Do you think perle cotton is an easy thread with which to stitch? There is no need to use a laying tool, so that makes it easier. And there is no concern that the thread will knot up when you pull a strand from a cut skein. Right? And you don’t have to start and stop a lot because the thread is nice and long. What could be easier?
I’d like to show you how perle cotton may not be as easy to work with as you think and give you some tips on how to use it.
Here is a picture of straight gobelin stitches on 18 count canvas with #5 perle cotton. I am skipping a thread between stitches so that I can return and put in the stitches at the end of the thread on my return trip. As most people do, I cut the skein of perle cotton in half at the knot and pulled one strand out and started stitching.
Now, as I get to the end of my thread, I am going to stitch in between those stitches from the beginning part of the thread.
I have marked with arrows the last stitches I made with the thread. Do you see a difference? I see that in the stitches at the end of the thread, which is the part of the thread that has rubbed against the canvas and other stitches, the thread is fuzzy. If the thread is fuzzy it will not reflect the light the same way as the non-fuzzy thread. It will look like it has less sheen to it.
Sometimes perle cotton untwists, this can happen with the looser twisted size 3 perle cotton. This untwisting will also affect how the light reflects off of the thread.
So what should you do? Give up on perle cotton? No! Just take precautions.
Here are some suggestions:
1. After you cut the skein of perle cotton in half, cut it in half again.
If you cut the skein in half and pull out a strand to stitch with, do you know how long that strand is? It is 1 yard in length. That is a long piece of any type of thread to stitch with, especially if you are going into and out of the canvas holes a lot. So, cut that thread in half. This means that you will need to start and stop a lot more, which many people want to avoid, but consider that you will produce a nicer looking stitched area.
Some people may say that you can compensate for the twist of perle cotton loosening by giving it a twist as you stitch.
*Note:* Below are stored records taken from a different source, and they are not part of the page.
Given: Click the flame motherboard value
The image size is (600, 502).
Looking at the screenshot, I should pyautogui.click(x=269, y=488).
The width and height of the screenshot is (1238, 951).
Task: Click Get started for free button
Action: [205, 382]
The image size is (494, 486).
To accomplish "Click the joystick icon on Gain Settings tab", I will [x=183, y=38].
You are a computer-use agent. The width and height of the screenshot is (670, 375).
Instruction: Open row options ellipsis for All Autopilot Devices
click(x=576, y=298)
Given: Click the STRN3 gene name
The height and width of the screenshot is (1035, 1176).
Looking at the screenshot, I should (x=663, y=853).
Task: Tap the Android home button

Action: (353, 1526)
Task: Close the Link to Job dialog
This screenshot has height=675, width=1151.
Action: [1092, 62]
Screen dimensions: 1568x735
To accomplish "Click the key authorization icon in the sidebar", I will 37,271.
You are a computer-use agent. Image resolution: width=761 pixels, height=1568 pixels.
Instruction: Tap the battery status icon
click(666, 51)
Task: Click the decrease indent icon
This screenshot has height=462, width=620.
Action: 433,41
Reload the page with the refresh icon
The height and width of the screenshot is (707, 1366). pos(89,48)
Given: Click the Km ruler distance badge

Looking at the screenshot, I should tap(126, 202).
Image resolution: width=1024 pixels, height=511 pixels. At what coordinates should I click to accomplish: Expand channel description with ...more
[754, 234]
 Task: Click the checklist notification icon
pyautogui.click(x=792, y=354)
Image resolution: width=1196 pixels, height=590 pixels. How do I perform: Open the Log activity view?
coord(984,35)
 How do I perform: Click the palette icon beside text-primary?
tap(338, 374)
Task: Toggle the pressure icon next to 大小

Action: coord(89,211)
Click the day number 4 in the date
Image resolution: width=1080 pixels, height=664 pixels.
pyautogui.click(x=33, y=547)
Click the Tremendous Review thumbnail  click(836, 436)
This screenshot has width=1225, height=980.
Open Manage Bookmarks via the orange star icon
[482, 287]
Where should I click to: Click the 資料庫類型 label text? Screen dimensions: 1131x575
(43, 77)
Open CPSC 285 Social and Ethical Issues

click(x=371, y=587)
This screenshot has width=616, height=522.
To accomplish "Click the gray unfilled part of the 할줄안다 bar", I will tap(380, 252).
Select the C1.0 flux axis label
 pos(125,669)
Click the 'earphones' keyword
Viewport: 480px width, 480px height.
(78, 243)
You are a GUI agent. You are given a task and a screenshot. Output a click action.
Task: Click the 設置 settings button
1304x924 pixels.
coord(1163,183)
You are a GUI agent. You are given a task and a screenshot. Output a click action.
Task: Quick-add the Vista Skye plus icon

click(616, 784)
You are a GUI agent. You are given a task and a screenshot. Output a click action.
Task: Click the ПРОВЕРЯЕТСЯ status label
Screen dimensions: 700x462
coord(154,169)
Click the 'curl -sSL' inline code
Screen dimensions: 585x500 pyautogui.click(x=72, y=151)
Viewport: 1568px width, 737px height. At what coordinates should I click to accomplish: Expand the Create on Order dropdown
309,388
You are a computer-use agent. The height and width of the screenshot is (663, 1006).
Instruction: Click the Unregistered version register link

I have never been able to match the original twist of the skein to my satisfaction with this method. If you are able to do that, great, but not everyone will be successful.
2. Use a larger needle.
Use a size 20 or 22 tapestry needle for #5 perle cotton, for #3 try size 18 or 20. The purpose of the needle is to open the hole in the canvas enough so that the thread will slip through while reducing any wear on the thread from rubbing against the side of the canvas threads. If you tend to use smaller needles with thicker threads you will need to stitch with very short lengths because canvas is rough on threads. Too large of a needle will push the canvas threads apart farther than the thread requires, it creates too large of a hole. If you feel that you are tugging awfully hard to get the needle through the canvas at the eye (where the thread is doubled over) then use a larger needle.
(The number for the size of the needle, i.e. 20 or 22, gets larger for smaller needles. So a size 28 is a very small needle, while a 16 is getting rather large.)
This same advice goes for using Watercolours.